Microhospitals, seen in an increasing number of states, are also changing healthcare options. These small, typically low-trauma facilities often cater to the needs of a particular community.

For example, Emerus holdings, based in Woodland, Texas, is in microhospital partnerships with entities such as Baylor Healthcare, Dignity Health, and Baptist Health, said Wellikson.

"They have this short-stay recovery, where about 92% of patients stay 90 minutes or less and only 8% are kept overnight," he reported.

And Michigan Medicine, owned by the University of Michigan in Ann Arbor, is completing a microhospital in Brighton, a suburb of Detroit, to extend its reach.

"The new facility is expected to have multiple exam and operating rooms, a pharmacy, and specialty services in both pediatric and adult healthcare, musculoskeletal health, ophthalmology, radiology and diagnostic imaging, and pathology and comprehensive cancer services, including radiation oncology," according to a statement released by the university.

"Big Trouble" for Some Specialties

Changes in the healthcare landscape mean "big trouble" for some specialties and challenges and opportunities for hospitalists, said Wellikson.

Anesthesiologists are "running for their lives," he said. "If hospitalists are doing the preop care and the postop care and if nurse anesthetists or machines are pumping the gas, what's exactly left for anesthesia?"

And the outsourcing of radiology and, in dermatology, the use of artificial intelligence to read scans are threats to those specialties, he added.

"It is not science fiction to think that dermatology will be stepping into a machine that will scan your body and tag the areas that will need to be biopsied, stepping into another machine that will perform the biopsy, and then having the pathology read by a facial recognition program," he explained.

Two areas are particularly suited for an expanded reach, Wellikson pointed out.

Postacute care presents the largest opportunity for hospitals to improve the overall cost per episode. "There isn't any other specialty as equipped to go in, take what we've learned over the past 20 years in the acute care hospital, and make those changes in the postacute care world," he said.

Palliative care is another area suited to the core competencies of hospitalists. "The board-certified palliative care membership is less than 5000, and there are 5000 hospitals in the United States," he said. "This is an opportunity for hospitalists to up their game."

Akbar Nassiry, MD, a community hospitalist at Citrus Valley Medical Center in West Covina, California, told Medscape Medical News that he agrees with many of Wellikson's points.

There is a huge demand for hospitalists at his own hospital. "Per physician, we see around 25 to 30 patients a day," said Nassiry, who is board-certified in palliative care.

Wellikson is "dead on" when he describes the critical need for more hospitalists in that area, he pointed out.

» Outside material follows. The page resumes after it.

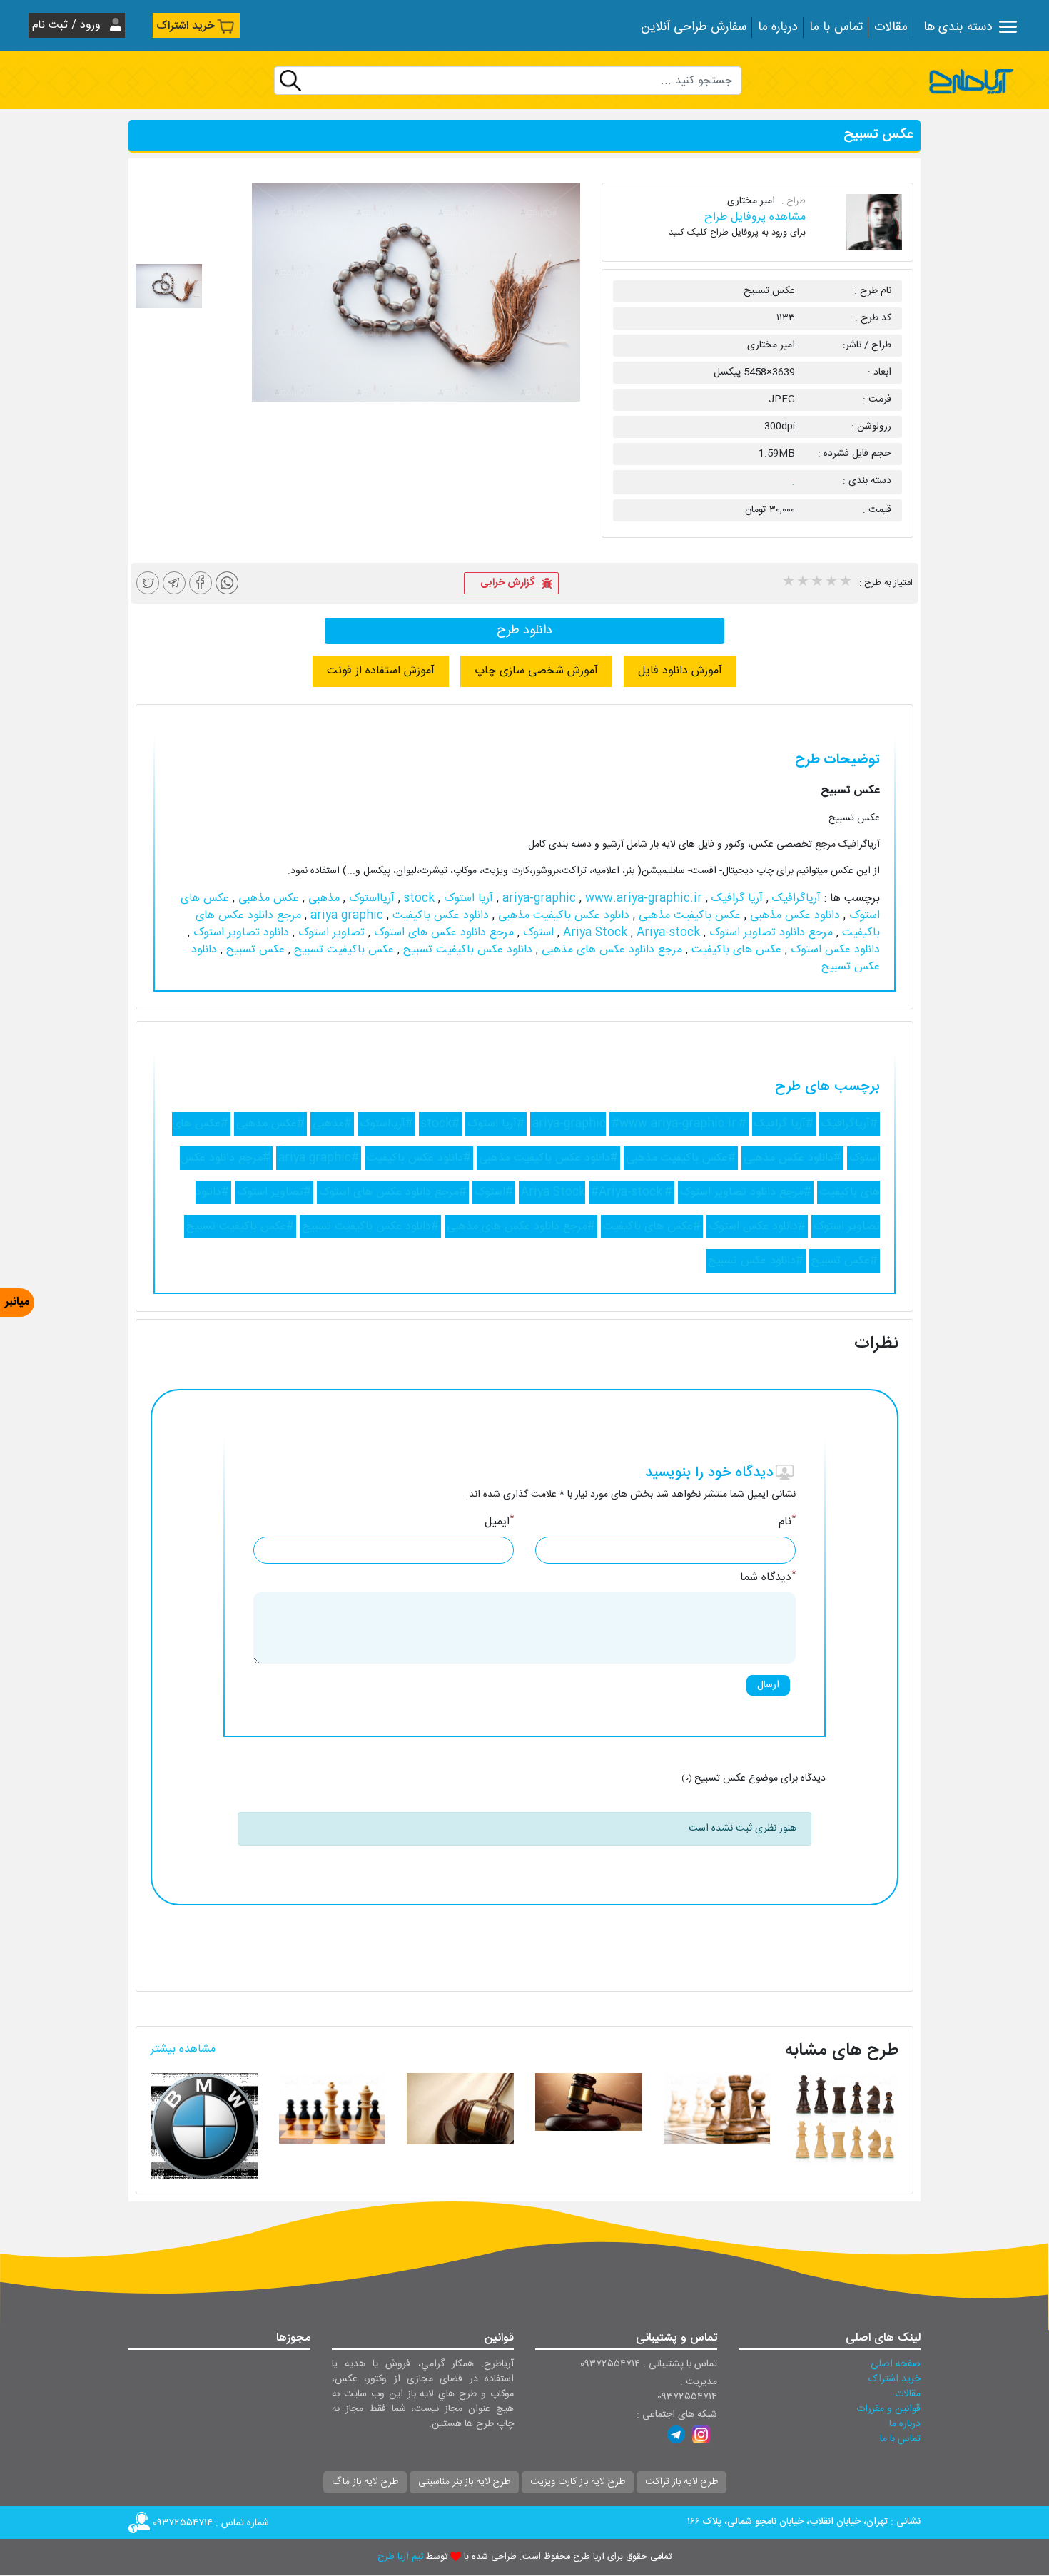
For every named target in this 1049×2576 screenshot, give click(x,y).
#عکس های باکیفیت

However, he is not convinced that artificial intelligence will soon diminish the need for dermatologists and radiologists.

"I don't care how good the AI is, it's not going to be able to take care of that patient," Nassiry said. "The humanistic aspect can't be lost."

Wellikson and Nassiry have disclosed no relevant financial relationships.

Society of Hospital Medicine (HM) 2018 Annual Meeting. Presented April 10, 2018.